Work instruction —
Some of the lines below need repeating. Reproduce exactly those between the lines holding "Task: Tap the Electrex username" and "The height and", inclusive.

Information provided —
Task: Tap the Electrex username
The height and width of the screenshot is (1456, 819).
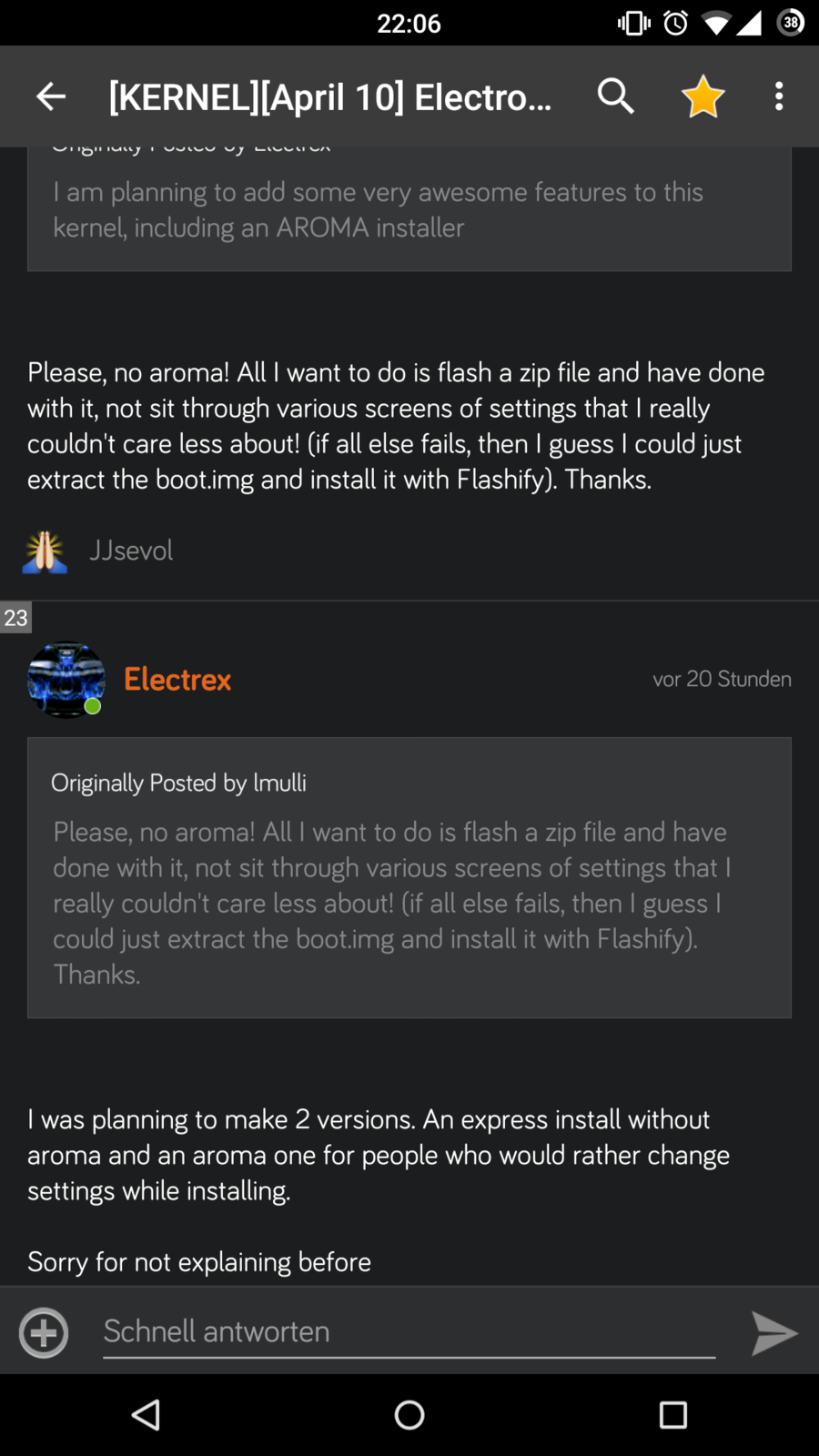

...

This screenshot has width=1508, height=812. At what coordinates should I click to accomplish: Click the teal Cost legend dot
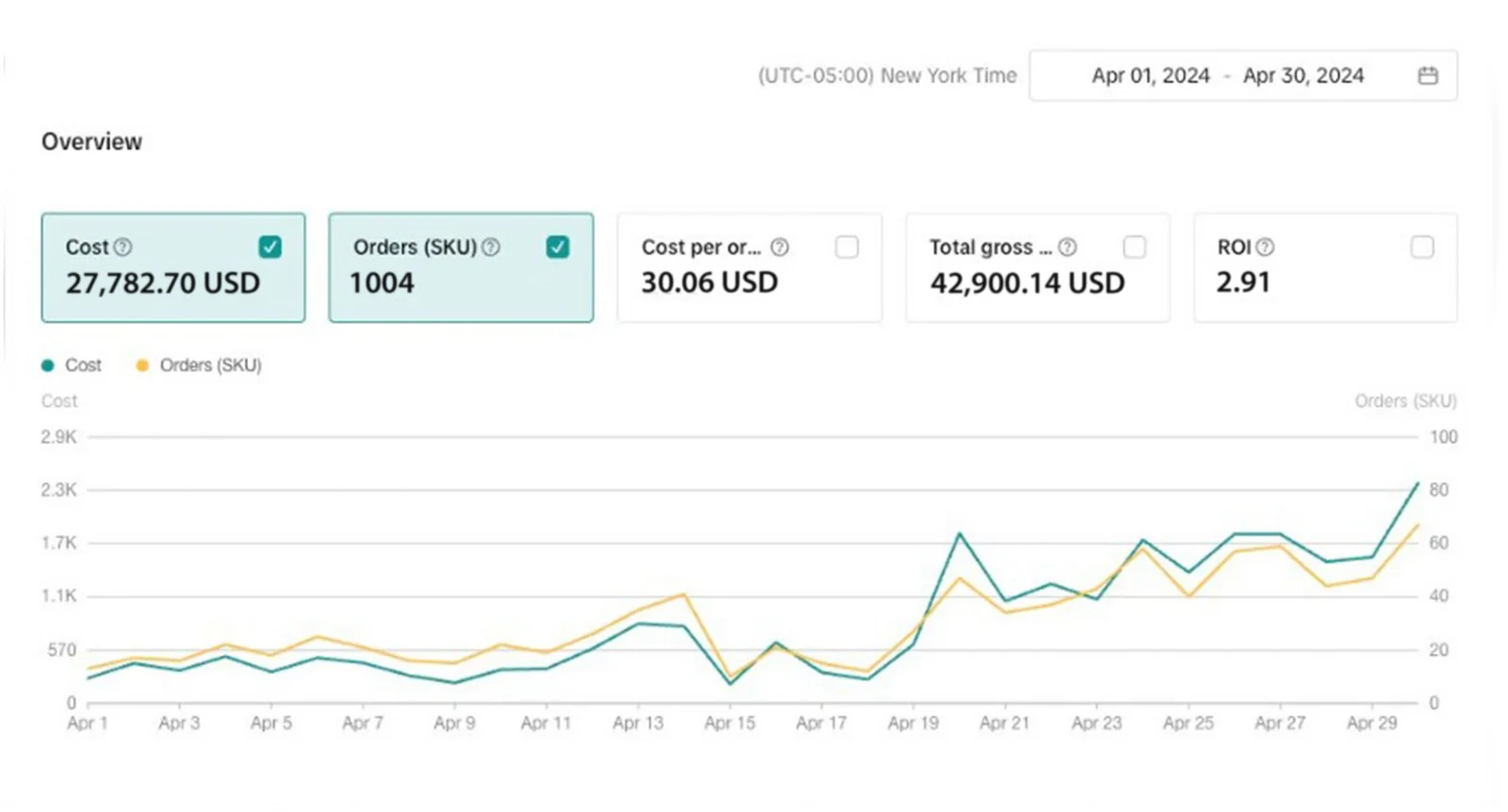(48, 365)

--

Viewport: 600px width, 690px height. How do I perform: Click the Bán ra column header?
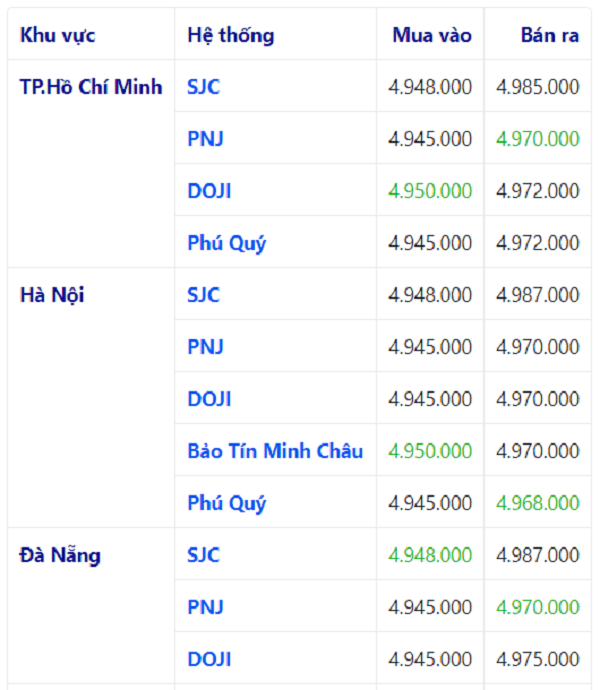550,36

Answer to this problem —
Task: Tap the Electrex username
The height and width of the screenshot is (1456, 819).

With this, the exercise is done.